Tabata is an extremely intense training protocol that does wonders for fitness and fat loss. Tabata sessions are extremely short in duration. This makes them very attractive to many people.
Dr. Izumi Tabata – Inventor
Dr. Izumi Tabata is the inventor of the Tabata protocol. He conducted a study on the best way to incorporate an interval training model. His objective was to see if athletes would benefit from a 20/10 session repeated eight times. 20/10 means 20 seconds of all-out exercise followed by 10 seconds of rest. This adds up to four minutes total.
Dr. Tabata selected two groups of people and put them on an exercise program for six weeks. His control group did one hour of moderate-intensity exercise five times a week. The other group did the high-intensity Tabata-style training. That adds up to 1,800 minutes of training for the control group versus 120 minutes of training for the Tabata group over the six-week period. The results speak for themselves. The Tabata group improved both its aerobic and anaerobic fitness levels. The anaerobic fitness level increased 28%.
Tabata Workout Examples
You can incorporate tabata into your training very easily. It is a 20 second work interval followed by a 10 second rest interval repeated 8 times for a total of 4 minutes of training. Some example programs follow.
Tabata Example 1:
Sprint for 20 seconds
Walk for 10 seconds
Repeat the above 8 times
Tabata Example 2:
20 seconds of push ups
10 seconds rest
20 seconds of squats
10 seconds rest
20 seconds of medicine ball slams
10 seconds of rest
20 seconds jumping rope
10 seconds of rest
Cautions About Tabata Training:
- Tabata training is not for beginners. Tabata training is best for advanced exercisers who are comfortable with high-intensity exercise. The intensity accumulates, peaking near the end. It's easy for the intensity to become too challenging if you're not used to this type of training.

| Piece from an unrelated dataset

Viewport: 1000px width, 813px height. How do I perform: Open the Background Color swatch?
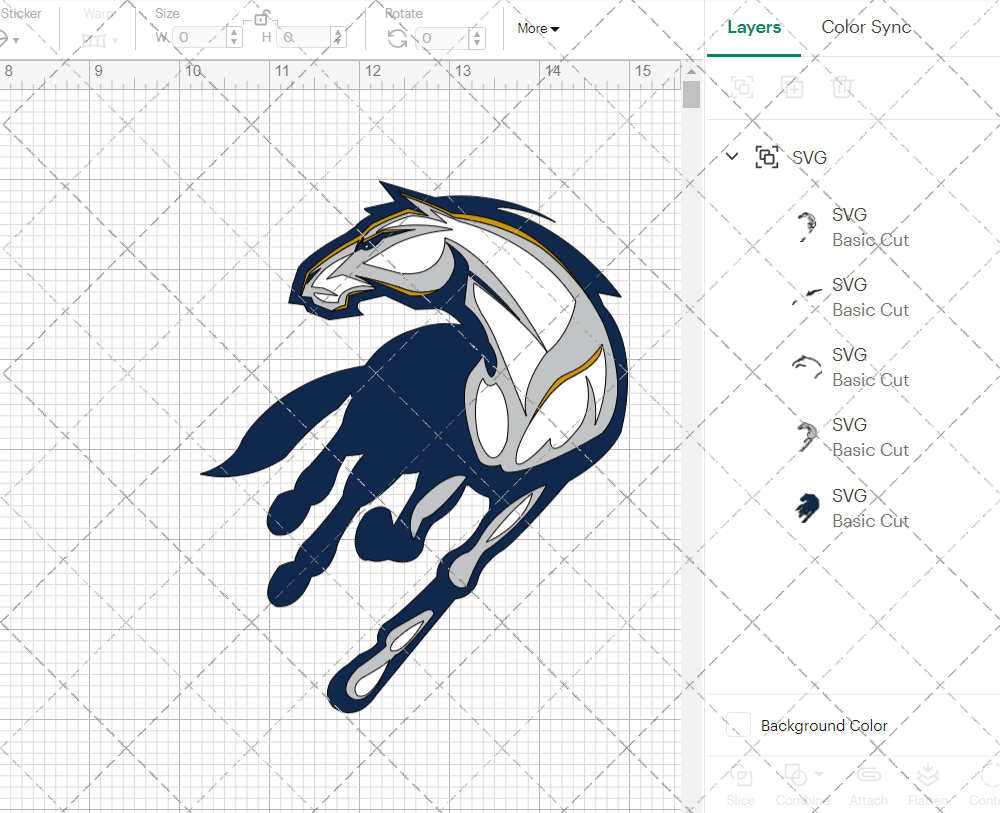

- If you go all out during the high intensity intervals, the 4-minute cycle will feel like the longest, most uncomfortable 4 minutes of your life. It may be too intense for some people.
- There is always a greater risk of injury when you're doing high-impact, high-intensity exercise. Minimize that risk by ensuring you're fit enough for this type of training. This would include working your way up to the intensity and duration. Also make sure you completely warm up before you start into your Tabata routine.
- Four minutes of the same exercise, even with rests in between, can get monotonous and quickly fatigue your muscles. This can cause your form (and motivation) to suffer if you aren’t mentally prepared!
Some Exercises to Use with Tabata
Mountain Climbers
Burpees
Squats
Sit ups
Sprints
Stairs
Leg raises
Calf raises
Bench press
Deadlift
Always pick exercises that utilize larger muscle groups.